Ah, the riveting world of privacy policies. Not the most exciting topic to be researching, but a necessary one all the same. It is absolutely mandatory for a website to have a privacy policy if said website is gathering and processing information from its visitors. It only takes one user to report your lack of policy, and this could be the spark for an investigation, so there is absolutely no need to take the chance. This privacy policy needs to explain your data-handling processes in detail; Gloss wants to let you in on the necessities in your privacy policy so you’re confident that you’re fully covered. The depth of your privacy policy does differ from company to company, but these are the essentials.
The Essentials
Contact Details
The first thing needed in your privacy policy is your company contact details and information. This includes; company name, address, email address and phone number. That’s a bare minimum for any privacy policy. The next facet is where policies already start to differ. If you have appointed a DPO (Data Protection Officer) and/or a representative, their contact details should be included.
Data Type
The next step of a privacy policy is stating what type of data and personal information your company collects. This has to be quite specific, so you would not be able to get away with stating that your company collects ‘Financial Information’, it needs to specify what financial information. For example, debit/credit card numbers, account numbers, names etc. You need to be very meticulous and provide all of the information you collect. One more thing on this topic, you will need to specify how your company gained this data if it isn’t gathered directly from the data source.
Legal Basis
Under the guidance of GDPR (General Data Protection Regulation,) there has to be a lawful basis for your company to gather information and data from your visitors/customers. Your company’s privacy policy needs to specify what law(s) you’re basing your reasoning on.
Storing of Data Length
There is only a certain amount of time you are allowed to store data; the GDPR states you can only store the information for as long as the legal basis processing is applicable. These can change over time, so it is important to update data retention policies every couple of years. For more info on how long you can store data for, see here.
The Details
If you want a more accurate and extensive breakdown of privacy policies, below states the process in detail.

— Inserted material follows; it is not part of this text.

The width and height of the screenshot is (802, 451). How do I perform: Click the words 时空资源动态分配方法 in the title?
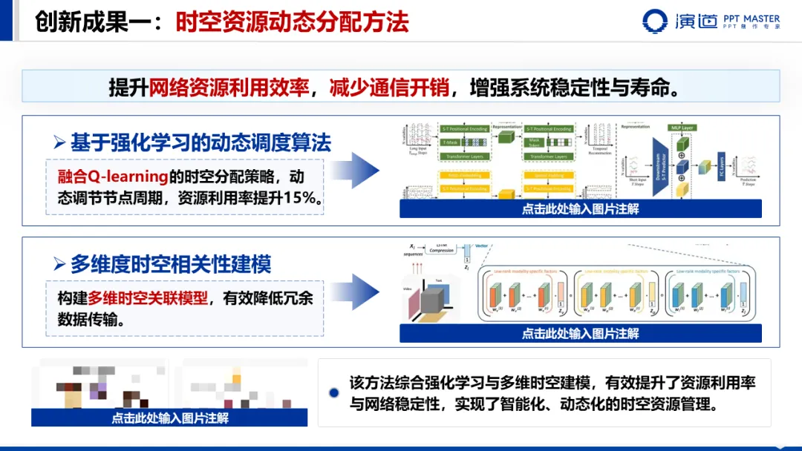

- Name and contact details of the company.
- Name of data protection officer and how to contact them.
- The purpose of using people’s data (what do you plan to do with it and/or why you require it.)

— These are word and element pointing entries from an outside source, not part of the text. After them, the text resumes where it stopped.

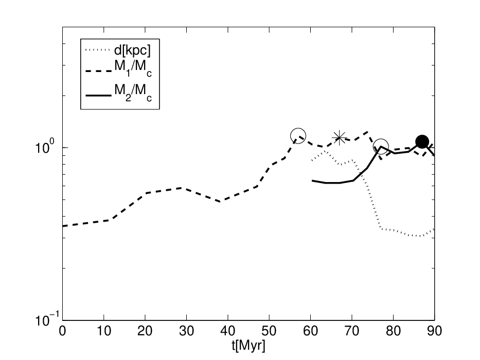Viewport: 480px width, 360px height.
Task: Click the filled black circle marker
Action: (422, 141)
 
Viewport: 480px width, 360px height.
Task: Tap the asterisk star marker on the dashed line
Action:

- What law are you using to collect the people’s data (see Laws to follow below) and to clearly write that law in the privacy policy; e.g. “This is in accordance with Article 6 of GDPR consent law.”
- Where is the personal data stored? Should be in a safe, secure location.
- How is that information protected?
- Who do you share the personal information with, if any? Even if a third party handles and shares the date with others.
- If you plan to do something else with the data once collected for the original reason.
- Tell people if you transfer the data to other countries outside the EU and thus the loss of GDPR.
- How long will you keep personal data for? If not applicable, then the criteria used to determine how long that period will be.
- What rights do people have in relation to their data? E.g. access, rectification, erasure, restriction, objection, and data portability.
- Let people know they can withdraw their consent at any time and how to do it.
- Let people know they can file a complaint with the relevant authorities.
- Make sure the authorities contact details also provided, for the UK that is ICO.
- If people are required to provide their personal details to you, to use your service.
- Whether you make decisions based on profiling from the data that is collected by you.
- Consent should be opted in (no ticked boxes) and listed separated from the terms and conditions of the website.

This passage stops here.